Planteamiento A >> Según el texto sobre la poesía mexicana, ¿en qué año publicó Miguel León-Portilla Trece poetas del mundo azteca?
Planteamiento B >> Prosigue el texto sobre la poesía mexicana y sus raíces indígenas a partir de su última oración.

Fragmento proporcionado >>
• • • • •

Con la recuperación, en la década de los diez del siglo XX, sobre todo por el grupo de los ateneístas, de las artes coloniales, y luego, en los años cuarenta, cincuenta y sesenta, con la sistemática traducción de la poesía y la literatura prehispánicas, la perspectiva ha cambiado. La poesía mexicana debe verse como un todo. Son tan nuestros los poemas escritos en castellano como los ideados en náhuatl, maya o zapoteca, y estoy aun por creer que, si bien la conocemos a base de las beneméritas traducciones de Ángel María Garibay y Miguel León-Portilla, la escrita en lengua náhuatl es la más bella poesía en conjunto que se escribió en occidente en el siglo XV. Esplendieron entonces las flores y los cantos de Nezahualcóyotl, Cuauhcuatzin, Ayocuan, Tecayehuatzin y Axayácatl. Cuando en 1967 Miguel León-Portilla compiló la lírica náhuatl y publicó Trece poetas del mundo azteca, los lectores se encontraron con un código lingüístico y un orbe de símbolos de una belleza que no se había visto antes y que habían permanecido ocultos por centurias como perlas en su concha. Sin embargo, pese a ser intensamente nuestras, las piezas se leen en traducción. No hay, no creo que haya un solo poeta mexicano importante que lea fluidamente el náhuatl, ni siquiera Rubén Bonifaz Nuño, que lo estudió un tiempo con el propio León-Portilla. El caso de Carlos Montemayor es otro: ha tenido ante todo el gran mérito de ser un incesante divulgador. Leer los poemas traducidos del náhuatl o del maya o del zapoteco tiene las limitaciones que existen cuando leemos poemas de otros idiomas. Desde luego, las lenguas latinas no guardan para un hispanohablante los mismos secretos o laberintos que las germánicas, eslavas, bálticas, árabes, africanas u orientales; las dificultades son crecientes de una a otra, y más cuando la escritura es otra, y aún más, cuando algunas de esas escrituras están basadas, no en palabras sino en signos. La diferencia que sentimos con traducciones de las lenguas indígenas respecto de las de otras lenguas, es que no las hablamos, pero las sentimos en el cuerpo, el corazón y el alma, y percibimos cuán profundamente en ese universo verbal se encuentran las raíces de donde venimos.

• • • • •

Datos proporcionados >>
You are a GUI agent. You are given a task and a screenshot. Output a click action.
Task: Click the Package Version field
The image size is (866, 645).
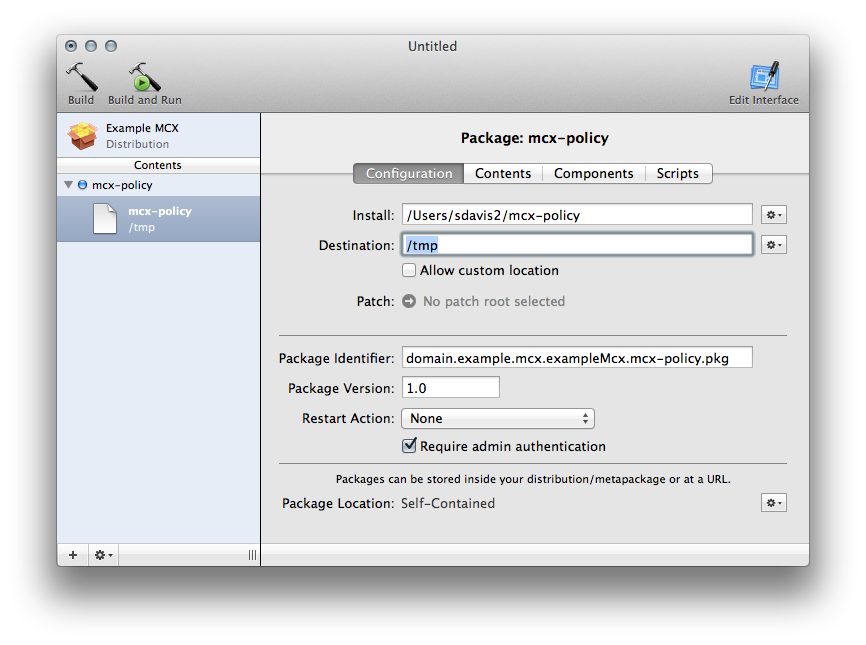point(451,387)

• • • • •

Respuesta A >> En 1967.

Respuesta B >>
 

II.

Después de traducir cosa de treinta y dos libros de poesía por casi cincuenta años, queriendo ser lo más fieles a los múltiples sentidos y a las múltiples músicas de las lenguas fuente, estamos del todo convencidos de que es imposible la inmensa mayoría de las veces recobrar todo el orbe original de un poema. Llámesele versión, traslado o aproximación, lo que queda del poema no es del todo el poema primigenio. Lo único que nos resta por hacer es que nuestras versiones, sean, como dicen los franceses, no sin alguna inexactitud, bellas infieles. En el mejor de los casos una traducción es una aproximación inmediata o lejana, o si se quiere, otro poema. No conozco un solo caso –hablemos, por ejemplo, de grandes paradigmas del XIX, Leopardi, Baudelaire y Whitman, o del XX, Montale, Perse y Eliot- en que todos los sonidos y sentidos, sugerencias y ambigüedades, murmullos y musitaciones, balbuceos y susurros, onomatopeyas y exclamaciones, ecos y resonancias, golpeteos rítmicos y juegos verbales, pausas y silencios, desintegración lingüística y tonalidades de colores, estén rescatados íntegramente. A veces un blanco, una coma o una sola letra, ya se añada o se borre, evitan que se logre la equivalencia.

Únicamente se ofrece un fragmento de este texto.